Records from a dataset:
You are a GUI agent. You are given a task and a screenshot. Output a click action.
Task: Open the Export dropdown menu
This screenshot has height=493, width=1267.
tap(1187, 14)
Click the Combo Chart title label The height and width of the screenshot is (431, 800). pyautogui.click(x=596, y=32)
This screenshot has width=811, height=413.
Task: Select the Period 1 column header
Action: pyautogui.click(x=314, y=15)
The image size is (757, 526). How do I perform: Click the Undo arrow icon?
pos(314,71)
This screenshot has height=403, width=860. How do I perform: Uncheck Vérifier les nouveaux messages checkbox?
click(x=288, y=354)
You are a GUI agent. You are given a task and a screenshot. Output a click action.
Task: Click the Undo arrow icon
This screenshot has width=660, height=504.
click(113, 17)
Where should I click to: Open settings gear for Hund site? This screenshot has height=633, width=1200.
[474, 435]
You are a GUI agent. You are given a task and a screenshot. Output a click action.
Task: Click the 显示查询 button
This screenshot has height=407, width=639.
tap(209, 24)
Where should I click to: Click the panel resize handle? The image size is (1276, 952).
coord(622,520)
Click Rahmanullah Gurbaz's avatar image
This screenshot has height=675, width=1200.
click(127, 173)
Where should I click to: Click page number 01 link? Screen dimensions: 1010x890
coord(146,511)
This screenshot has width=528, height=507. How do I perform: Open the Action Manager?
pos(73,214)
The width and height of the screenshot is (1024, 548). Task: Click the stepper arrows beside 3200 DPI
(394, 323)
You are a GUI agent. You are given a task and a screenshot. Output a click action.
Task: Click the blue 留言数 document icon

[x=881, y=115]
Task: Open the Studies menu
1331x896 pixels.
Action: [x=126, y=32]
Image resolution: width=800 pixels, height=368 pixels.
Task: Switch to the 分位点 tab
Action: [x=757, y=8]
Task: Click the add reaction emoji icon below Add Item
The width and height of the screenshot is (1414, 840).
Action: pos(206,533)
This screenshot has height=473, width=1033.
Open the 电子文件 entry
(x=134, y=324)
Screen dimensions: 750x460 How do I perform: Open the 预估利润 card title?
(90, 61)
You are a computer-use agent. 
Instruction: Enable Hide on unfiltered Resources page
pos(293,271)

Task description -> In the entries above, identify every line with the word "menu". Copy those lines.

Output of the task ->
Task: Open the Export dropdown menu
Task: Open the Studies menu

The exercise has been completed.